Proposed program cuts raise deeper questions about the future of CSUDH.
CSUDH is going through an identity crisis. As campus amenities expand, the academic catalog shrinks. What is a university that considers cutting its philosophy program yet maintains a partnership with ChatGPT?
I first realized this the other day when I was walking by the SBS building and noticed the construction happening nearby. I watched crew members in the basket of a cherry picker fasten a metal plate to the outside of the upcoming Health, Wellness & Recreation Center.
The $85 million, 83,000 square-foot facility is slated to open next fall, giving students access to basketball courts, dance studios, and even a rock climbing wall. The one thing it won’t give students is a degree in labor studies or conflict resolution—two of six academic programs possibly on the chopping block due to the system-wide budget issues affecting CSUDH.
Fifty-five percent of Toros are first-generation students who come from working-class communities where labor exploitation is not necessarily uncommon. When entering the workforce after graduation, most Toros would benefit more from understanding their rights as employees and how to negotiate with employers than from reminiscing about a beautiful campus.
To outsiders, CSUDH may be considered the “kid sister” of Cal State Northridge or Long Beach. But to Toros, the university is a pasture where students graze on knowledge and opportunity.
That grass, it seems, is starting to get real short. The six programs CSUDH may discontinue were selected based on several factors, administrators say, including community impact and labor market demand. Ethnic studies programs like Chicana & Chicano Studies, which Huron Consulting ranked low in its analysis of the university, were spared from consideration—for now.

▶ [Provided information]:
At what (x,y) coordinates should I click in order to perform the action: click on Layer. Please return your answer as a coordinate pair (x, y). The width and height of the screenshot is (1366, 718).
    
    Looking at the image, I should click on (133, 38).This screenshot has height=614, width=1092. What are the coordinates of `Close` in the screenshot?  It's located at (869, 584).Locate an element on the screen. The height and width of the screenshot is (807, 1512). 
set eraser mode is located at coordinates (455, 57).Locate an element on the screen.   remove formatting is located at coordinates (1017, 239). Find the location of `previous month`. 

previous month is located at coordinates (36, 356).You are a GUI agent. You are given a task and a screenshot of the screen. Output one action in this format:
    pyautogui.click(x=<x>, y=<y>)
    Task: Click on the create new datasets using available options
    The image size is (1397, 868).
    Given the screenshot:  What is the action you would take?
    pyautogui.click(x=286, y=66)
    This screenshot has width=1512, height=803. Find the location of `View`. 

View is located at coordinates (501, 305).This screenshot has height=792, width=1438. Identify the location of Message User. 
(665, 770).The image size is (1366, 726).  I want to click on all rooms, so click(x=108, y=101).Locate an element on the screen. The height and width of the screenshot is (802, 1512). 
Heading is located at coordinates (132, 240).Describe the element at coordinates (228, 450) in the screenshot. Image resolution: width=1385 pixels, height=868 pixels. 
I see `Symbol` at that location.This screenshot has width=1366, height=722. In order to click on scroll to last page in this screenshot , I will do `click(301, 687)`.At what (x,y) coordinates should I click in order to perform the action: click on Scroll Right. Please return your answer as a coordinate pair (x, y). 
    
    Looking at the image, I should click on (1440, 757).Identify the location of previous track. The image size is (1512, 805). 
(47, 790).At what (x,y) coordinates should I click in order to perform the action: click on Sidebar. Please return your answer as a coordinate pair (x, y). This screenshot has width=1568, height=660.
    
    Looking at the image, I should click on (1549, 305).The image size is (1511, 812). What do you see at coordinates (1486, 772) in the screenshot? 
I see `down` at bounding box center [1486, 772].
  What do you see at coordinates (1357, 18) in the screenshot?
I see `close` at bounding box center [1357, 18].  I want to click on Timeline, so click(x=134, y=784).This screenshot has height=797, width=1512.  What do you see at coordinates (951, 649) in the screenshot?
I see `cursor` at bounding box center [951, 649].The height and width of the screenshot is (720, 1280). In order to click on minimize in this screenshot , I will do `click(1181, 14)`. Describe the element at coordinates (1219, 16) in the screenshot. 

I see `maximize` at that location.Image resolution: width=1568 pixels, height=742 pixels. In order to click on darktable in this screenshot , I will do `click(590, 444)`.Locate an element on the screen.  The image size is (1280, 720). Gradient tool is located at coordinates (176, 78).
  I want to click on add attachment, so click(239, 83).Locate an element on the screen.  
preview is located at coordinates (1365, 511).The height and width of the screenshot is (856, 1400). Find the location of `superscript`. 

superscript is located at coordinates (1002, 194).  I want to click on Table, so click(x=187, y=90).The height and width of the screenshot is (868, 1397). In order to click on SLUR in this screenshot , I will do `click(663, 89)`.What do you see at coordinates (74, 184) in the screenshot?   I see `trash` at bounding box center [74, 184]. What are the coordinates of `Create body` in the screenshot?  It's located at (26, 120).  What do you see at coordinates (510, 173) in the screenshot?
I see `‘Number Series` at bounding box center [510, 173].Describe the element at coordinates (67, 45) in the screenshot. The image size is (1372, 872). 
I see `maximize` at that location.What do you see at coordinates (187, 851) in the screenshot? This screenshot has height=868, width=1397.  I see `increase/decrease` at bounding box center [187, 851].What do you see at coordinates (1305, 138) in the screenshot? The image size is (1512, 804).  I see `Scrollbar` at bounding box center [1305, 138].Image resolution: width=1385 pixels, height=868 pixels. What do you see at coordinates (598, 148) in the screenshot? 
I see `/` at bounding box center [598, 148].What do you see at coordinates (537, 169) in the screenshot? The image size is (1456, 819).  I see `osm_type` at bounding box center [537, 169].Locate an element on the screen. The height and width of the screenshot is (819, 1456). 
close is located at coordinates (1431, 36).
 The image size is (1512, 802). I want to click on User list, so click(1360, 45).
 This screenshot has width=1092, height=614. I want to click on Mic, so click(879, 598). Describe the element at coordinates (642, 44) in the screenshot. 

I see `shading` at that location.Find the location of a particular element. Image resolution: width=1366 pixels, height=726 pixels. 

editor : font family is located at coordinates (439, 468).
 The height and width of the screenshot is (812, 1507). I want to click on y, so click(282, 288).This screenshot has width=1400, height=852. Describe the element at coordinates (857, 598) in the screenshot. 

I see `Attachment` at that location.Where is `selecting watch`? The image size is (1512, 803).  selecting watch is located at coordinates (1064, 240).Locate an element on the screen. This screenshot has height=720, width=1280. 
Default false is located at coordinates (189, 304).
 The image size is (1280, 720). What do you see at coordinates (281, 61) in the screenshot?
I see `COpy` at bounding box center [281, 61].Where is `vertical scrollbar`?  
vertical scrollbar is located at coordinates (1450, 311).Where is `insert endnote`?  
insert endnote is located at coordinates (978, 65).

▶ [Task instructions]:
Answer these questions on the CSUDH text:
(a) How much does the Health, Wellness & Recreation Center cost?
(b) What percentage of Toros are first-generation students?
(c) Which firm ranked Chicana & Chicano Studies low in its analysis of the university?
The data has no connection to the CSUDH text.

▶ [Exercise answer]:
(a) $85 million
(b) Fifty-five percent
(c) Huron Consulting